Our difficult situation meant there were many times when I almost dropped out of education. Then, during Form 4 of secondary school, my teachers and community members recommended me for CAMFED support.
In 2019, after I had completed my studies and joined the CAMFED Association of women leaders educated with CAMFED support, I trained as a Learner Guide*. I returned to my former school to deliver life skills and self-development sessions using the My Better World curriculum. The topic of entrepreneurship got me interested in starting my own business so I could help my sister in return.
It was my dream to start a women’s hairdressing salon. Since an early age I have loved to plait hair and I learned with my sister when I was still at school. However, I faced the challenge of not having enough capital to rent a room and purchase the equipment. Instead I started by selling shoes and clothes, with the goal of saving money for a permanent hairdressing salon.
While I was slowly saving the money, CAMFED announced that an interest-free KIVA loan scheme was open to Learner Guides. I borrowed 400,000 Tanzanian shillings (about 170 dollars) from KIVA, which I added to my initial savings. That meant I could officially open my salon in December 2019.

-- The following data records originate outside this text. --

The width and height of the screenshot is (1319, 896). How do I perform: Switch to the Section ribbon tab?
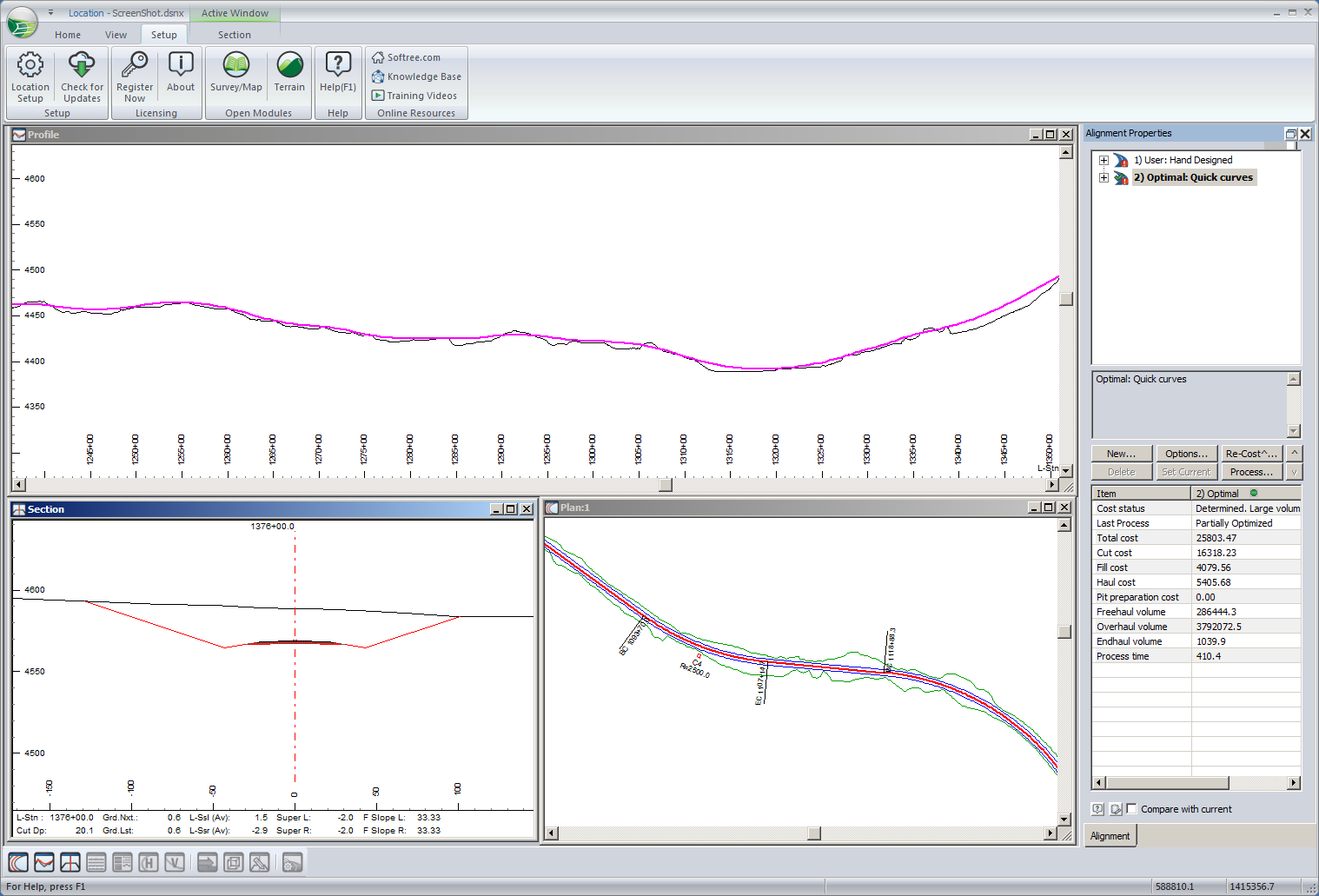point(234,35)
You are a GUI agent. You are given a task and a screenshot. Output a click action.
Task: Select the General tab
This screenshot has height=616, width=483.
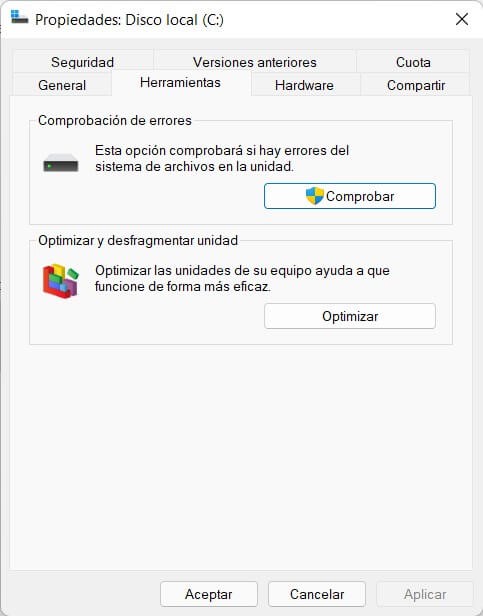[62, 85]
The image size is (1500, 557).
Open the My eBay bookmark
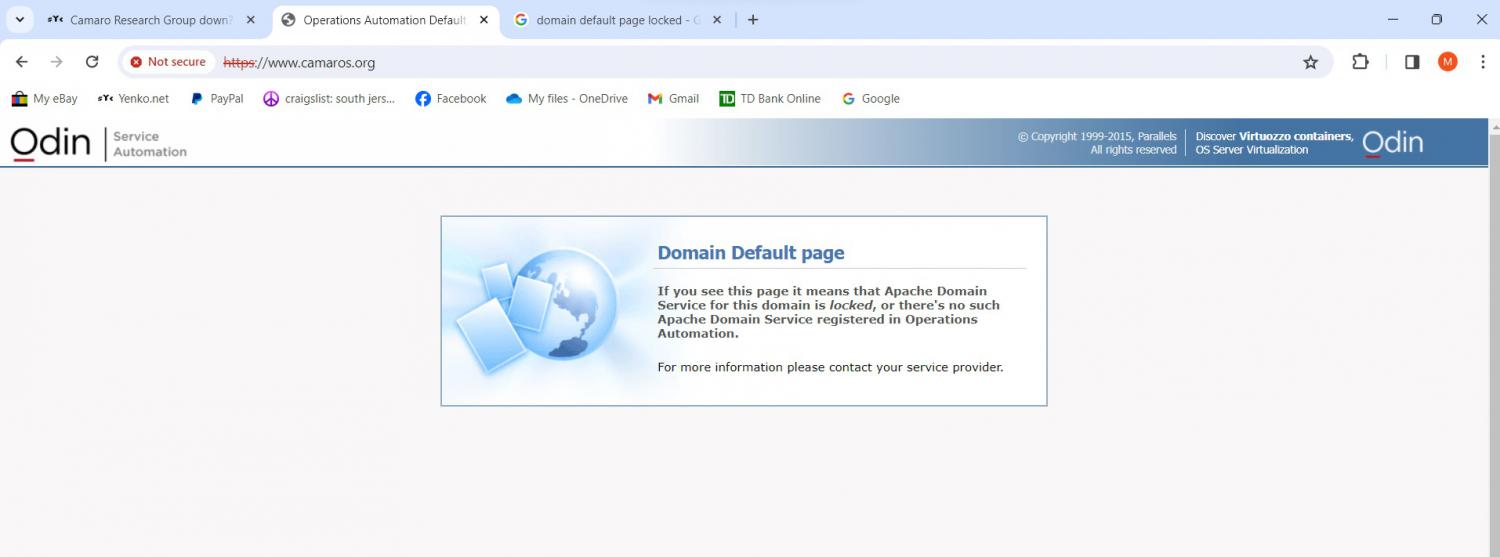tap(44, 99)
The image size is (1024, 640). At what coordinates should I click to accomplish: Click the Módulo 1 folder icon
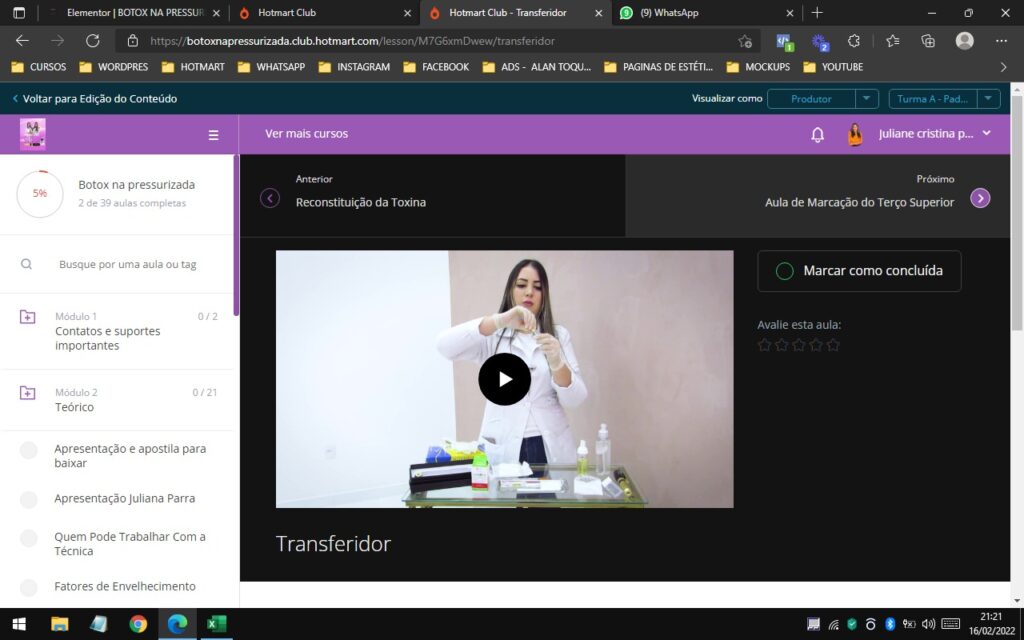click(28, 317)
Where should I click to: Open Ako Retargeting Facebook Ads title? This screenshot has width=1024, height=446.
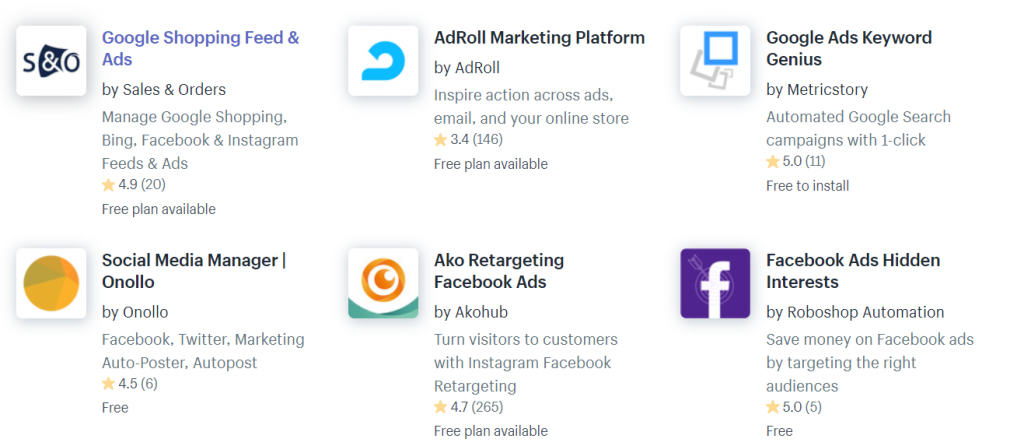[499, 271]
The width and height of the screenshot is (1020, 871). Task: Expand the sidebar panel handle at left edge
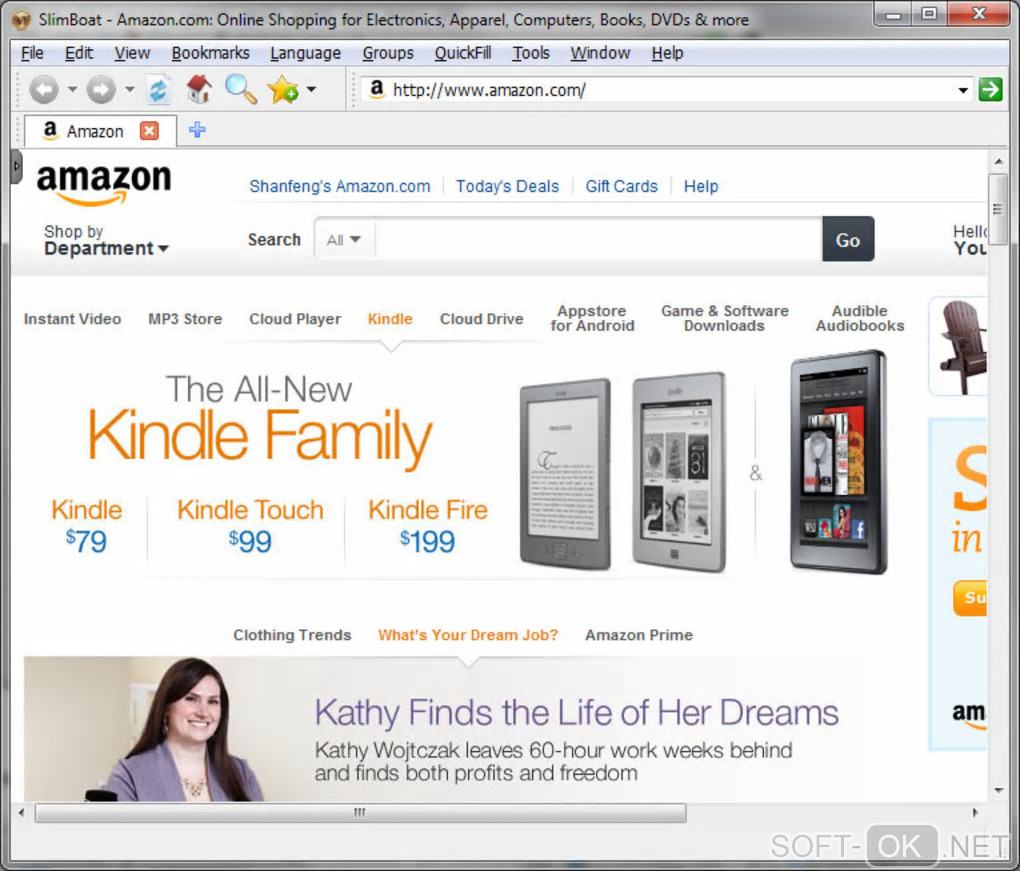tap(16, 167)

It could have taken me many years, almost five years, to reach my goal of owning my women’s hairdressing salon but CAMFED through KIVA has shortened my journey to one year. I am thankful to CAMFED and promise to support my fellow CAMFED Association members.
The business is doing very well and keeps growing. I have employed three people, including one other CAMFED Association member, and I have formally registered my business with the Tanzania Revenue Authority. I have also added new services including direct mobile money payments and bridalwear rental.
The income generated has enabled me to clear all my KIVA debts. Soon, I would like to take another loan for expanding my services even more, to offer photoshoots, cosmetics, and wedding ceremony decorations.
The Community Development Officer is happy about my success and promises to support me to secure my next interest-free loan through a government scheme.
*Mariam’s training as a Learner Guide was made possible through funding from the UK government’s Foreign, Commonwealth and Development Office (FCDO) under the Girls’ Education Challenge.